Purpose
Systemic lupus erythematosus (SLE) is a multisystem autoimmune disorder affecting multiple organ systems frequently with a relapsing and remitting clinical course. It may have ocular manifestations at posterior pole, cornea, conjunctiva, sclera, uveal tract and optic nerve.
SLE is a complex disease with dysregulation of the immune system with defects in the innate and adaptive immune systems.
Methods
A 40‐year‐old Spanish woman was diagnosed with SLE 5 years before. At the time she underwent treatment with a tapering dose of oral prednisone (currently 10 mg/day) and hydroxychloroquine because of a relapse only with cutaneous involvement. She came to the emergency department because she noticed a nasal visual field defect and flashes in her right eye. Her best corrected visual acuity (BCVA) was 20/20 in both eyes and slit‐lamp anterior segment examination was unremarkable. Right fundus showed multiple cotton wool spots along the vessels, and some intraretinal haemorrhages in the inferior temporal branch retinal.Right fundus fluorescein angiography revealed an active vasculitis with abnormal vessel permeability and leakage of the dye together with a branch retinal artery occlusion along the inferotemporal arcade without ischemic areas.

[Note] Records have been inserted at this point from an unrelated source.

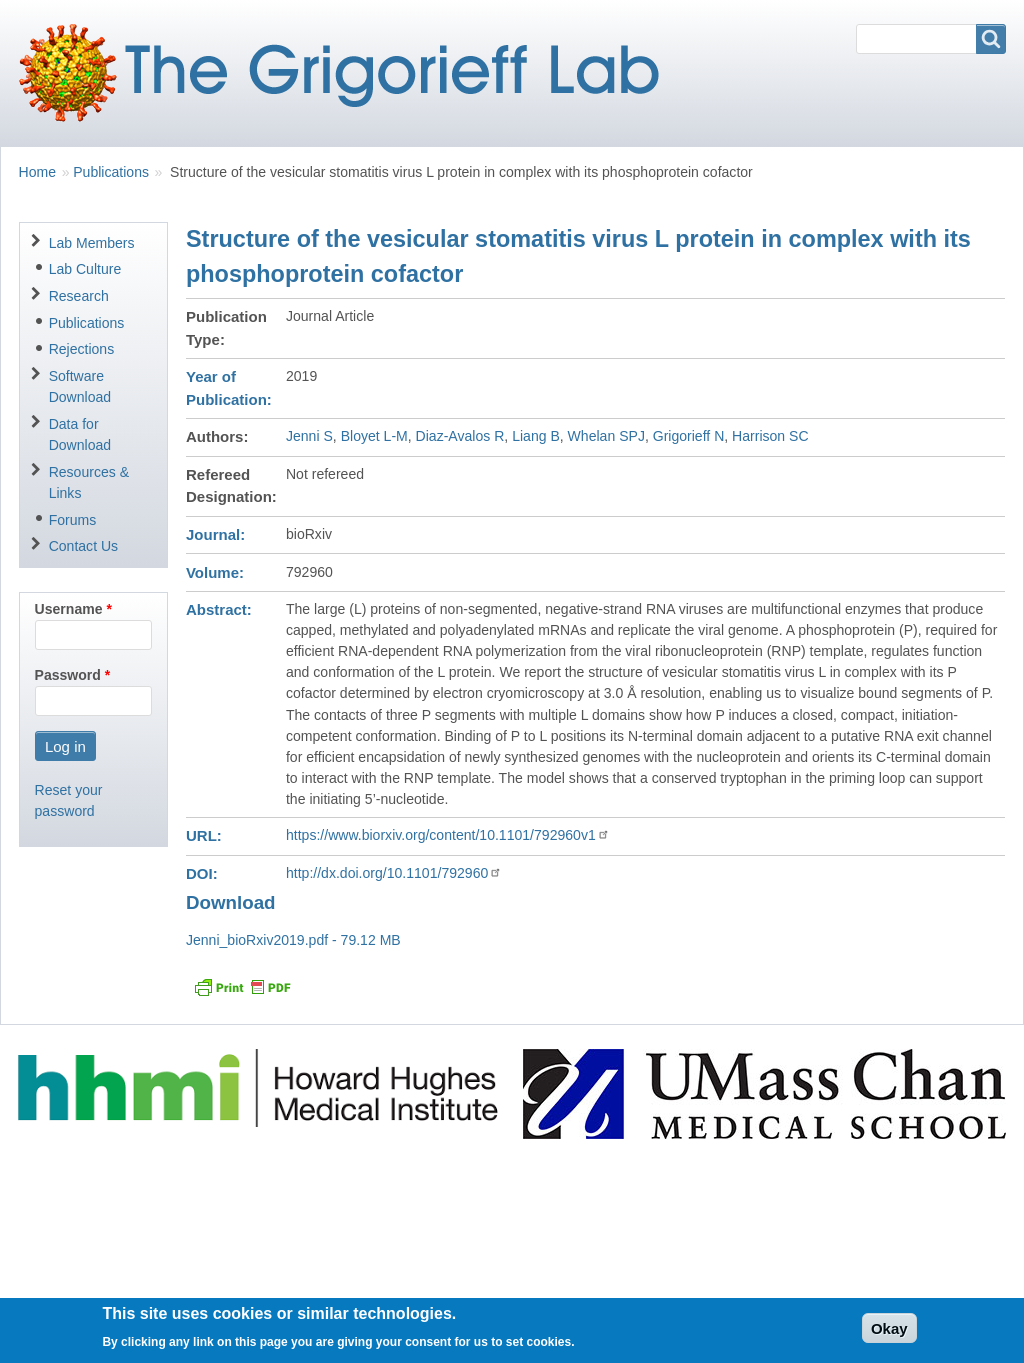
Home (37, 172)
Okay (889, 1334)
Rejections (82, 349)
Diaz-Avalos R (460, 436)
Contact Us (83, 546)
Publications (111, 172)
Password (68, 675)
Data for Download (80, 434)
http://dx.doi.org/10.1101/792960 (394, 873)
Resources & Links (89, 482)
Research (79, 296)
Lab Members (92, 243)
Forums (73, 520)
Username (69, 609)
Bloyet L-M (374, 436)
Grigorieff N (689, 436)
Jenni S (309, 436)
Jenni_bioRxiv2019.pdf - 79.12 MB (293, 940)
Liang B (536, 436)
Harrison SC (770, 436)
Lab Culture (85, 269)
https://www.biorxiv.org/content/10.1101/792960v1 (448, 835)
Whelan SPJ (606, 436)
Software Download (80, 386)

Her left eye was normal. She was treated with high‐dose steroid (intravenous methylprednisolone 500 mg/day during 3 days). Then, she completed 2 doses of intravenous cyclophosphamide 400 mg and oral prednisone (45 mg/day) and hydroxychloroquine 400 mg/day.
Results
The following week the fundus examination demonstrated resolution of haemorrhages without neovascularization or cotton wool spots. BCVA remained 20/20 and visual field exam slightly improved.
Conclusions
SLE may lead to severe unilateral vasculitis. However, an early diagnosis and aggressive treatment allow the resolution of the disease without many sequelae.